Endum's New Album is Out!
my brother plays metal
2/5/20253 min read
Since I’ve decided that this blog is not only about my own concerts, but also about recommendations, here I am with another post of that kind. My oldest brother, Sanyi is a multitalented man: a programmer, a visual artist, and a bassist-double bassist all in one. If I have a creative idea that I don’t know the technique for, I usually ask for his help, and this has been the case since I was very little (he was already a 12-year-old big boy when I arrived). He taught me how to draw hands, take photos, and make linocuts. But we also wandered around Pompeii together, just weeks after he had left archaeology school, and he managed to get us into the excavation areas, eventually even joining the team for a month of actual digging. We had several bands together. With the folk music band, we even performed in Rome, and with the band Nemulas, we played at festivals multiple times. When I was in high school, the two much older brothers' friends and my friends were basically my social circle (Trinity times).

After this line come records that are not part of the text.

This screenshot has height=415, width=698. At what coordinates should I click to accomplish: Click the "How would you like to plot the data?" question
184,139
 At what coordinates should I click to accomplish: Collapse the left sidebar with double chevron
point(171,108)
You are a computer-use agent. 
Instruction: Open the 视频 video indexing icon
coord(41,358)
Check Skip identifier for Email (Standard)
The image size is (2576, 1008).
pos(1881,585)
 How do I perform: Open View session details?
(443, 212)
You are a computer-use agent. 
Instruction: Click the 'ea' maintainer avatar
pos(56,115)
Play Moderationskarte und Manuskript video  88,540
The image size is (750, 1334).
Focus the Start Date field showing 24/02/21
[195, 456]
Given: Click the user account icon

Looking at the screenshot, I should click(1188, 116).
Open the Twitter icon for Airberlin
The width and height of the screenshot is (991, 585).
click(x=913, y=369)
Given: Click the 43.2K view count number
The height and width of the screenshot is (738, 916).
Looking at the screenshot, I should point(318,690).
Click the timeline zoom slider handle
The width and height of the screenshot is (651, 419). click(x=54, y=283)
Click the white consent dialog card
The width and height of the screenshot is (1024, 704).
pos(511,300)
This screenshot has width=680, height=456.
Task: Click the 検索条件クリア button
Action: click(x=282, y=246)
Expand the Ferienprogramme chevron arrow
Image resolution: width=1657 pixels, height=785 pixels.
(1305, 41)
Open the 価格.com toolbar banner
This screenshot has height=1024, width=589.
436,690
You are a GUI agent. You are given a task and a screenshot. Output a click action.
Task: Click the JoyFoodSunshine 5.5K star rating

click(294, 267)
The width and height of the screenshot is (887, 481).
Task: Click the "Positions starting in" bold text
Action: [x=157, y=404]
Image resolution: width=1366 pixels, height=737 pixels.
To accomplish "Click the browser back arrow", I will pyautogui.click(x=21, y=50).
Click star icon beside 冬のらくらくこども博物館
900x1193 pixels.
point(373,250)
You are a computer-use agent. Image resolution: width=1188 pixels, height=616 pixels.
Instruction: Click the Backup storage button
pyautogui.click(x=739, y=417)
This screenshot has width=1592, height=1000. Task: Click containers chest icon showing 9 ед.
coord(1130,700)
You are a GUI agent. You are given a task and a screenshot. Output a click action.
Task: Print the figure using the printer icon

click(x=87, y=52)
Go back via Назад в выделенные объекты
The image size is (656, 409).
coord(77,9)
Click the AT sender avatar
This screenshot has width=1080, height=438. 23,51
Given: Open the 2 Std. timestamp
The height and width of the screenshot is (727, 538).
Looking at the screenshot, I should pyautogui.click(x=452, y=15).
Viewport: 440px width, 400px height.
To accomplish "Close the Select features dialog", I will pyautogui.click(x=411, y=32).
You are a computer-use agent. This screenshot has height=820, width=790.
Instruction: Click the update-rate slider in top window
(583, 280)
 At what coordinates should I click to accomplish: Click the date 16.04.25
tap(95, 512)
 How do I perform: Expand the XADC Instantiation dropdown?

I always knew that Sanyi was a rock star. I was four years old when they first played with the Smafu band at a canteen. I remember the yellow tiles. There’s an anecdote about how I got upset about the loud volume and said, "Silly Sanyi, why is he shouting?" By the way, Smafu was a landmark institution in the city and a shining star on Szeged’s cultural map (see video klip here). Luckily, they have a concert every five years since their formation and breakup: I watched last year's concert online from Stuttgart and sipped a beer while doing so. His second famous band in Szeged was "NSZK – this music is ska", and I was 12 at their first concert, which took place in a basement. I wore a checkered shirt and a tie and partied standing on a radiator. I remember I kept the cigarette-smelling shirt for days, smelling it because the concert was such an experience. I think some people were doing cocaine in one of the basement rooms, but I only have vague memories of that. Anyway, my mom took me there and put me on the radiator, so I was safe.
I’m lucky that even though I barely know the Endum band, I still have a special memory connected to them. Sanyi turned 40 in 2022, and we organized a huge surprise party for him in Budapest. The celebration had two parts: an exhibition where we showcased Sanyi’s main artworks (graphics, t-shirts, sculptures, daughters, tapes, CDs), and a concert where Sanyi played with his bands. The concert started with Smafu (my sister Melitta and I even joined in on backing vocals), and then Endum played, a band I had never heard before. Their frontman is a striking figure: a huge, bald Dutch guy. The music mostly seemed like noise (we didn’t focus much on perfect sound engineering). Lot of notes. Softly pleasant.
And now about Krak.
At first, I was startled because it was loud, there were many sounds, the growling was intense, and the drums rattled. The music cut through me like an icy wind. However, this intense anxiety is usually replaced by something entirely lyrical, where you feel the silence without there actually being silence. At this point, the death-march-like repetition, the suffocating dissonance, and the throat-ripping growls fade in my ears. Something almost sentimental, melancholic, and even lyrical emerges. In the rarest cases, you hear it as head-banging metal: often, it’s precisely the lyricism that propels the listener into alien, previously unknown galaxies, while at other times, the polyrhythmic play breaks these visions. The rhythmic changes often cause a hallucinatory sensation, leading to a feeling of losing consciousness: at such moments, my head is flooded with warmth, a paralyzing numbness takes over my brain, and my limbs become tingling and numb.
When I first listened to this album, I was in Liechtenstein, watching a group of birds in the sky as they elegantly circled. I thought to myself, life is beautiful: both metal music and small birds exist in it. Therefore, I would recommend this extremely emotional music most of all for snowy, mountainous, sunny hikes.
A little fun fact:
Sanyi shared that the album cover was created after his one-year-old son, Illés, chewed on the French edition of Kundera’s Risibles amours. The book cover has a slightly figurative graphic, and Sanyi photographed a piece of it in a way that it wouldn’t be recognizable. Instead, the focus is on how, due to Illés’ saliva, the torn pieces of the cover, originally a greenish-brown print, turn bright green around the areas where his teeth had bitten. Sándor photographed many interesting objects with the intent for the cover, this being one of them. He always used the same filter combination on the photos, but in the end, he chose this particular piece as the album cover.